Kini, para produsen memanfaatkan sarana elektronik untuk memasarkan produk dan langkah tersebut dianggap lebih efektif. Apalagi, transaksi apapun saat ini menggunakan sistem online.
Untuk saat ini, mulai dari pemasaran hingga jasa ojek online semua melalui sarana elektronik. Andi mengungkapkan perkembangan teknologi dan informasi melalui internet dinilai sangat dahsyat.

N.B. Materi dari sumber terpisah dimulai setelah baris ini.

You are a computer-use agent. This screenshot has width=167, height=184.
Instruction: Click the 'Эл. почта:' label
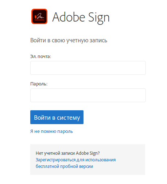pos(40,57)
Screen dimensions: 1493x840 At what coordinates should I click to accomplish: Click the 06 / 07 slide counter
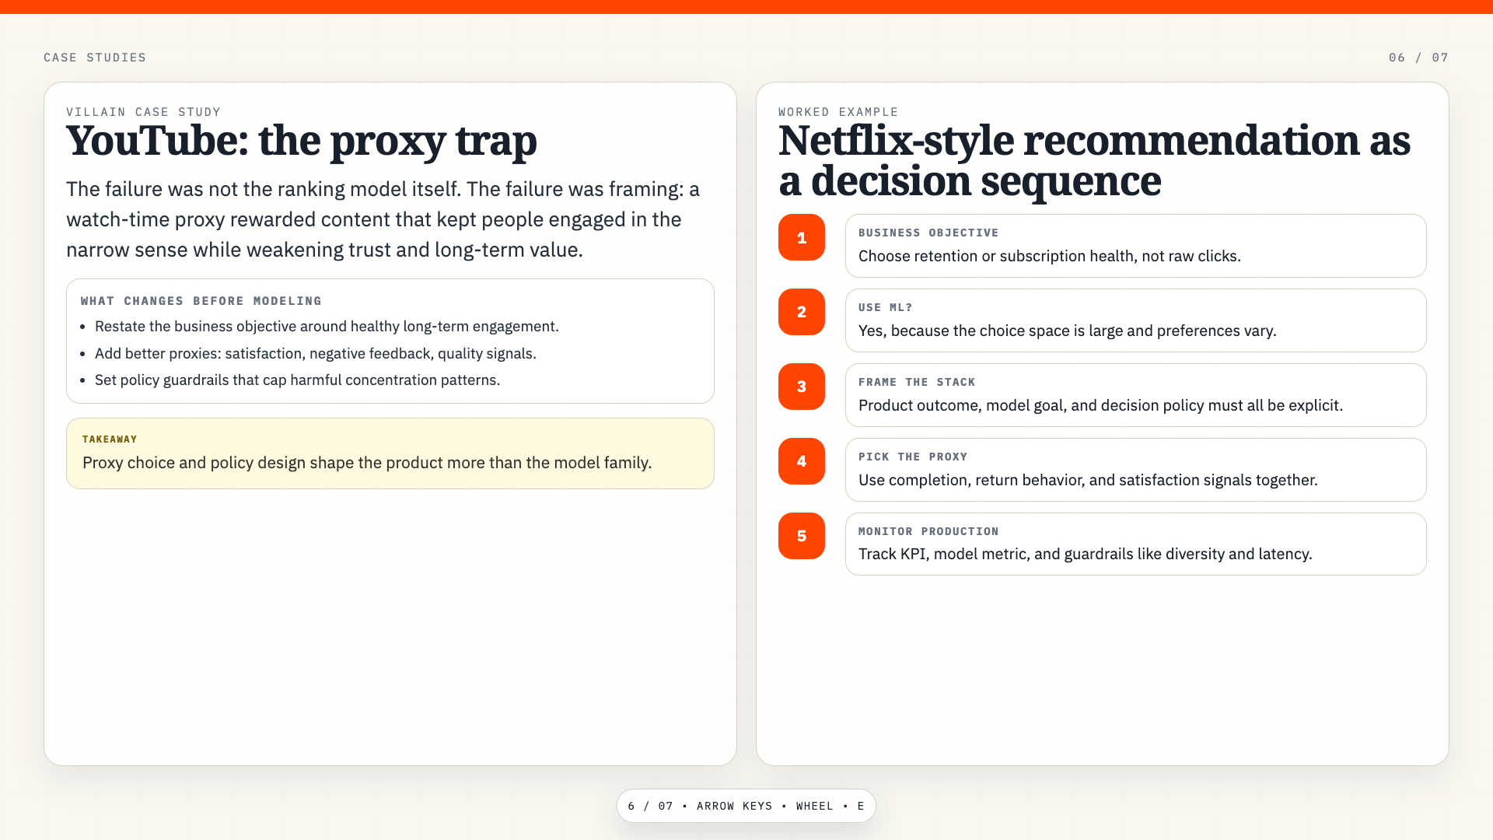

“Setelah diterbitkan Undang-Undang ITE Pasal 27, 28 menyoal pelaku usaha sengaja tanpa hak memberitakan bohong kerugian konsumen melalui elektronik. Kita dulu belanja di supermarket harga sama dengan di barcode,” kata Andi sebagai narasumber.
Beberapa penanggap, peserta dari Persaudaraan Jurnalis Muslim Indonesia (PJMI) dalam kesempatan tersebut, berharap agar dimasa depan keberadaan UU ITE ini tidak lagi diterapkan dengan semena-mena, apalagi untuk membungkam lawan-lawan politik yang bersebrangan.